(Source data)
::::::::

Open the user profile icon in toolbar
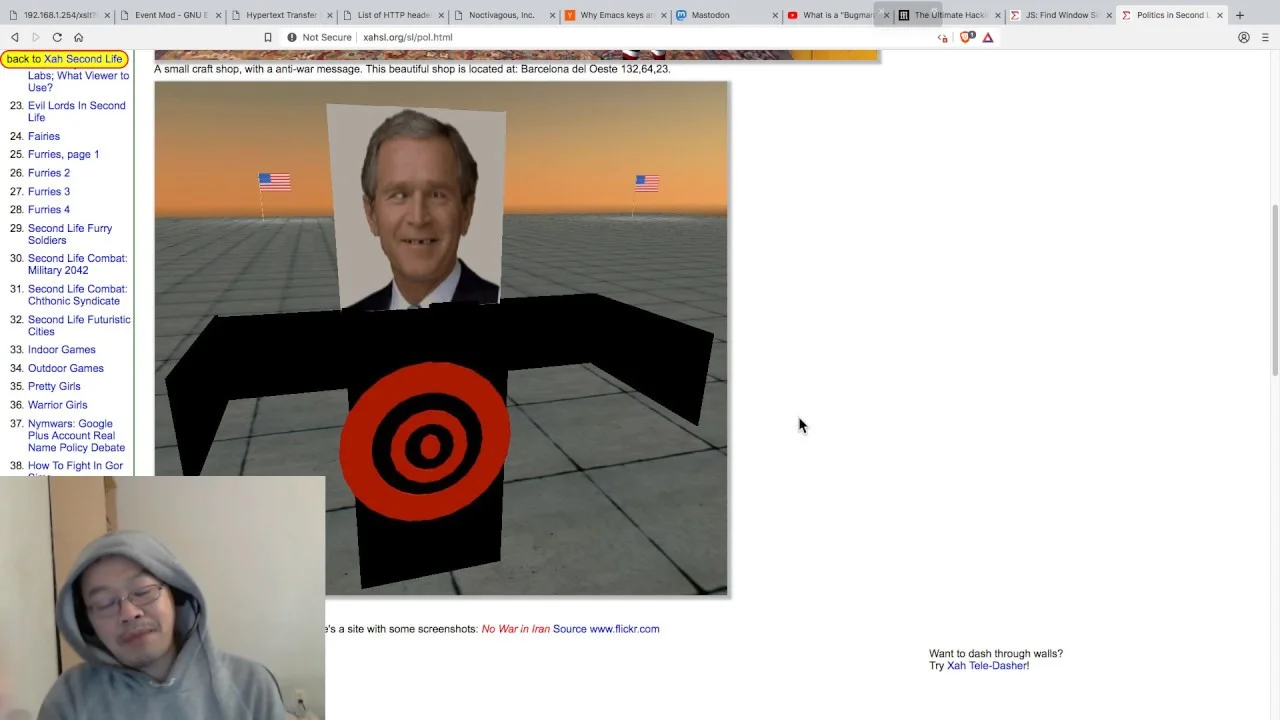 (x=1244, y=37)
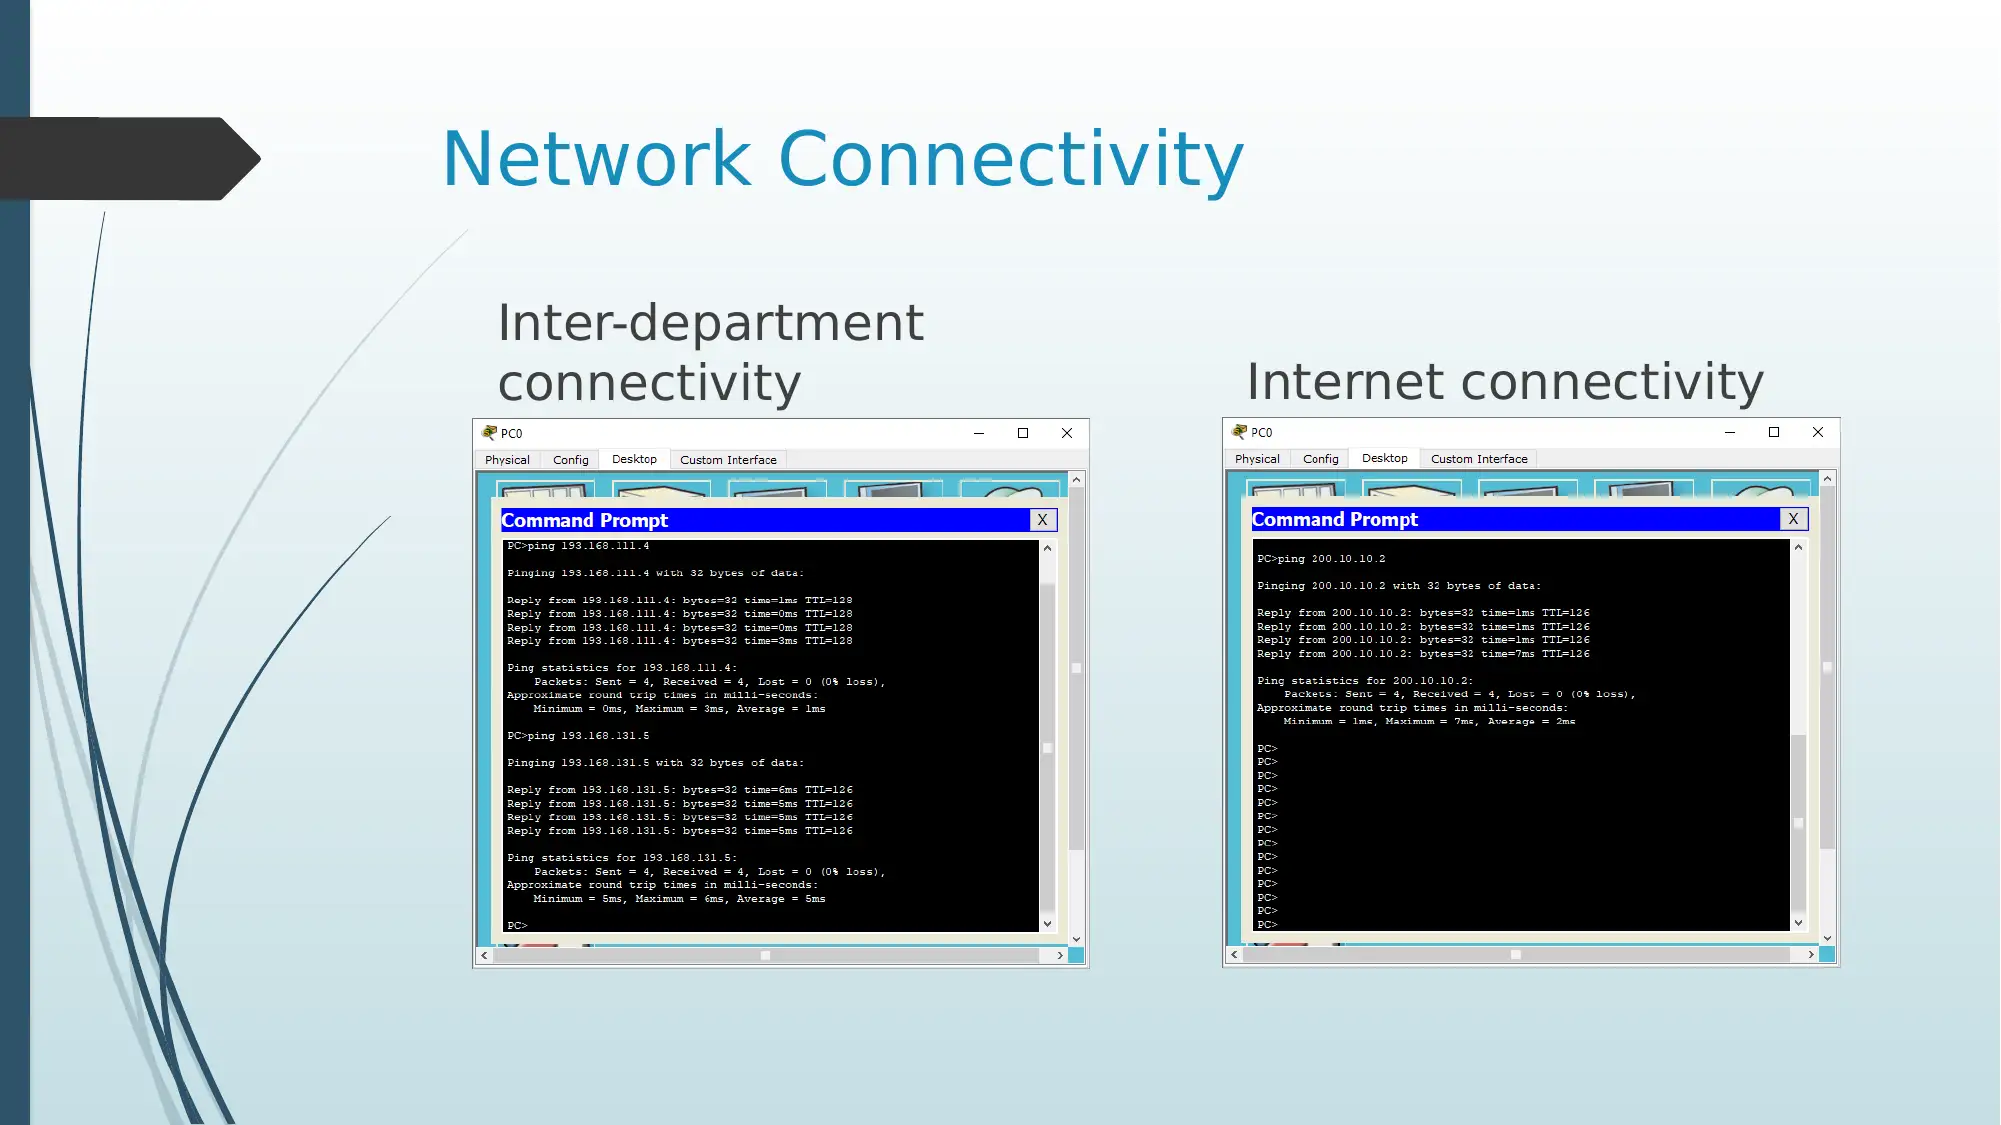The width and height of the screenshot is (2001, 1125).
Task: Click the restore down button on left PC0
Action: tap(1022, 431)
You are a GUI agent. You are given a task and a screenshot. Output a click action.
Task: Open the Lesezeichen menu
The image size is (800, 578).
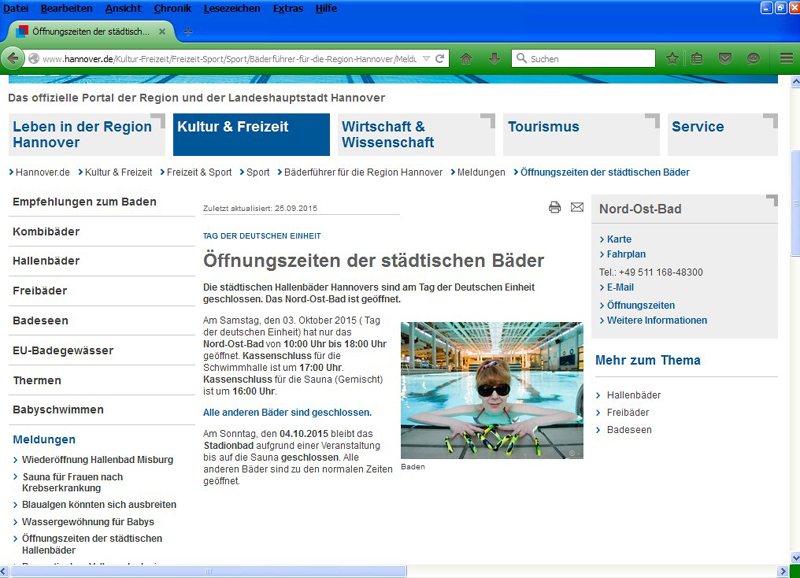click(x=232, y=8)
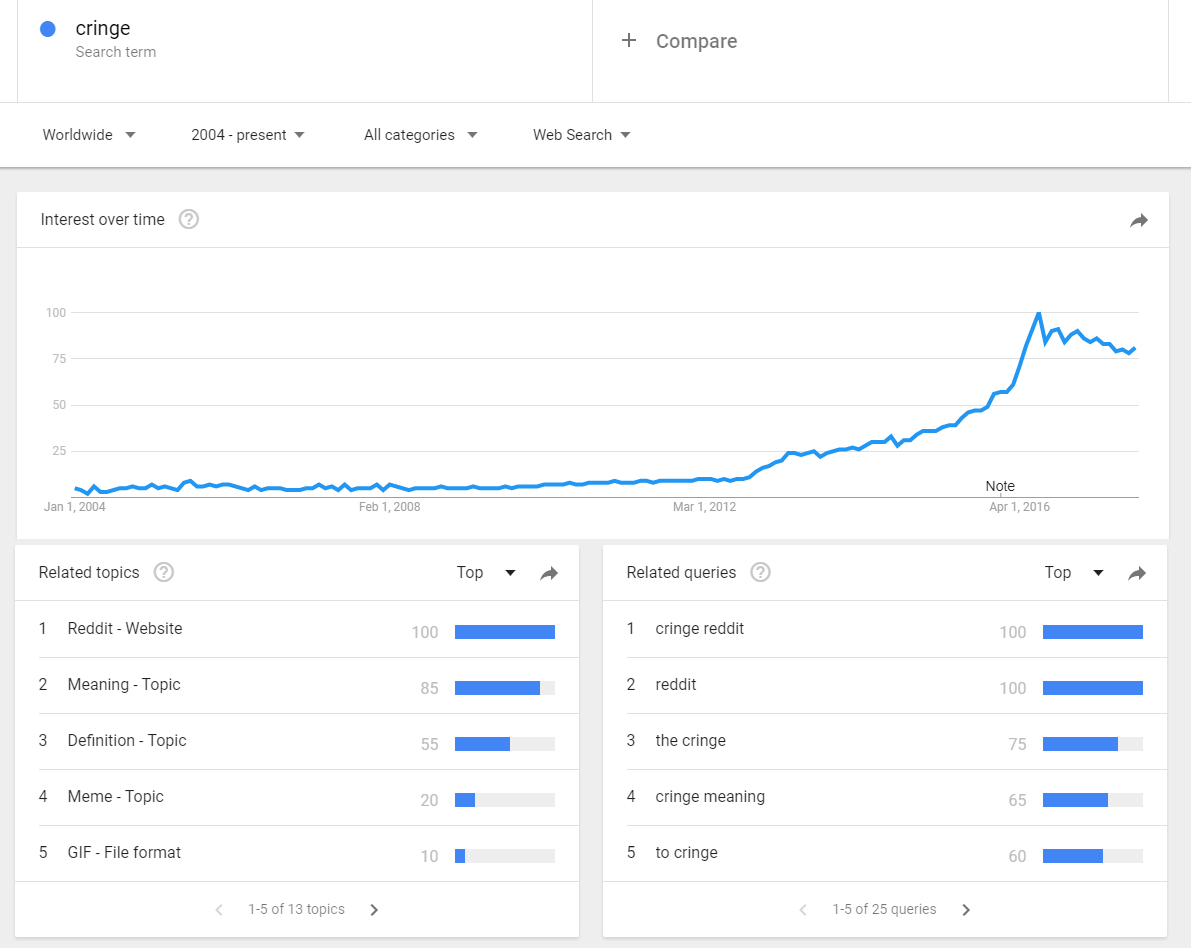Click the plus icon to add comparison
The width and height of the screenshot is (1191, 948).
tap(629, 41)
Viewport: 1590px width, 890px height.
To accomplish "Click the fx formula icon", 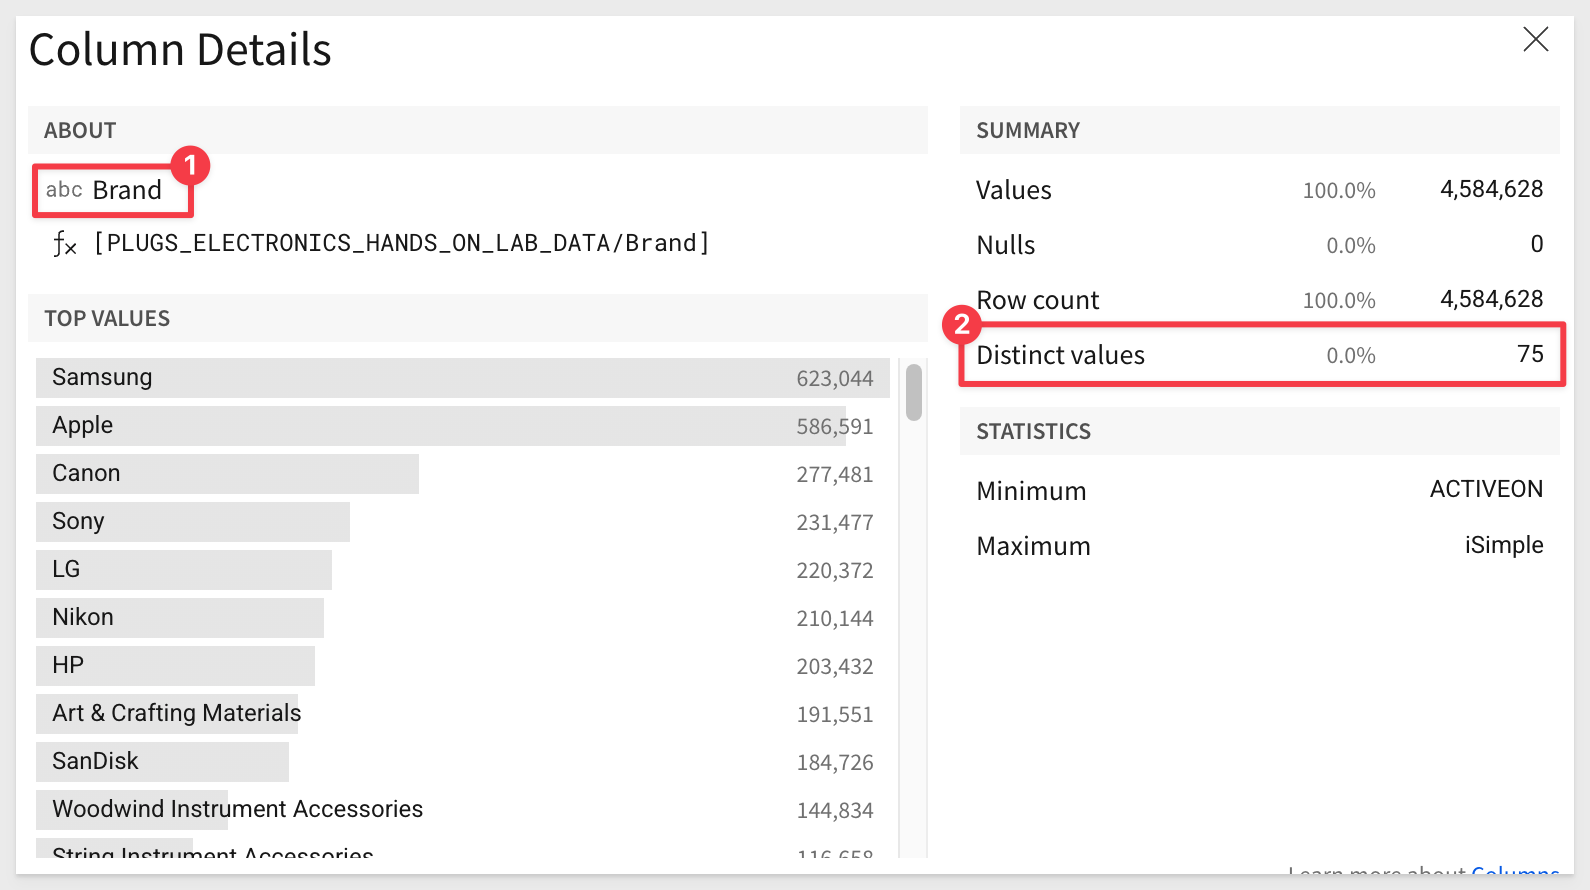I will pos(64,243).
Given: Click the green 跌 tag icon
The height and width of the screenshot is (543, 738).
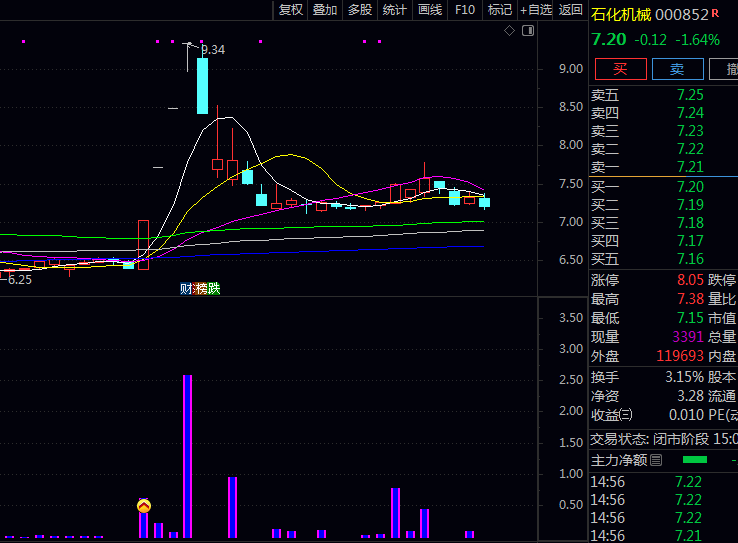Looking at the screenshot, I should click(x=213, y=289).
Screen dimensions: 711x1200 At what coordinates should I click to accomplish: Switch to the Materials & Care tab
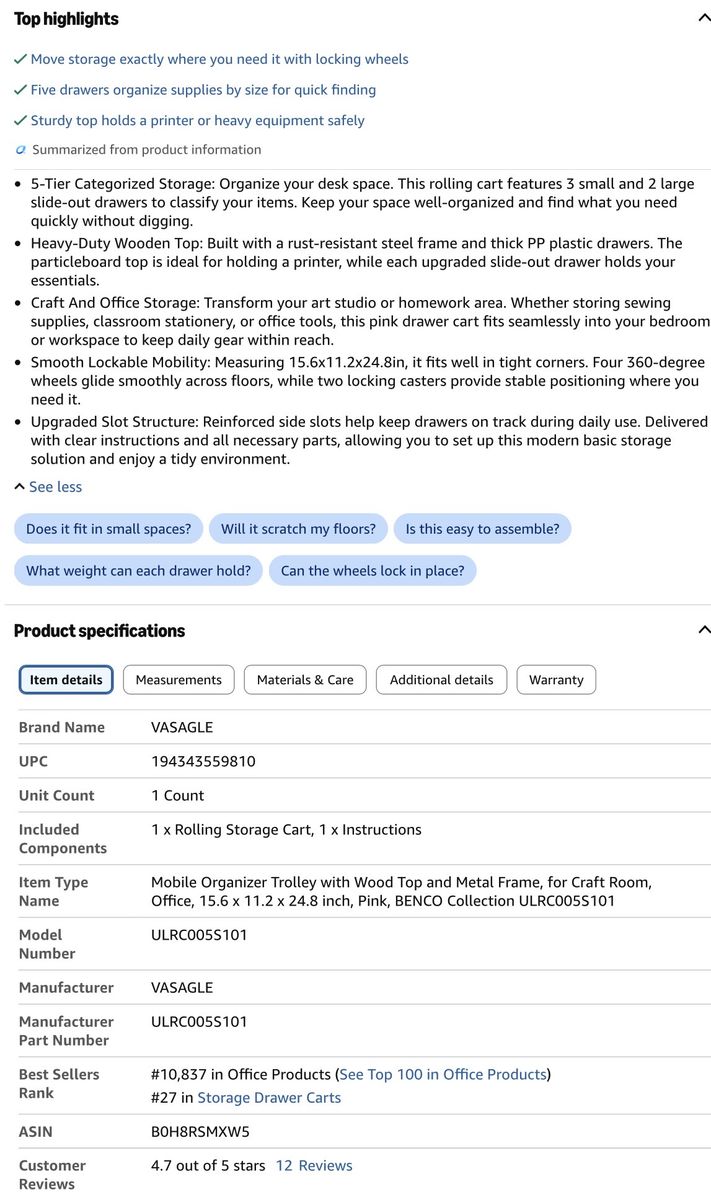point(305,680)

::::::::

__The task__
Could you repeat exactly the lines from the one containing "Given: Click the green 跌 tag icon" to the last line of the records, both included, and leave out every picture?

__Result below__
Given: Click the green 跌 tag icon
The height and width of the screenshot is (543, 738).
Looking at the screenshot, I should click(x=213, y=289).
Screen dimensions: 711x1200 At what coordinates should I click to accomplish: Switch to the Materials & Care tab
point(305,680)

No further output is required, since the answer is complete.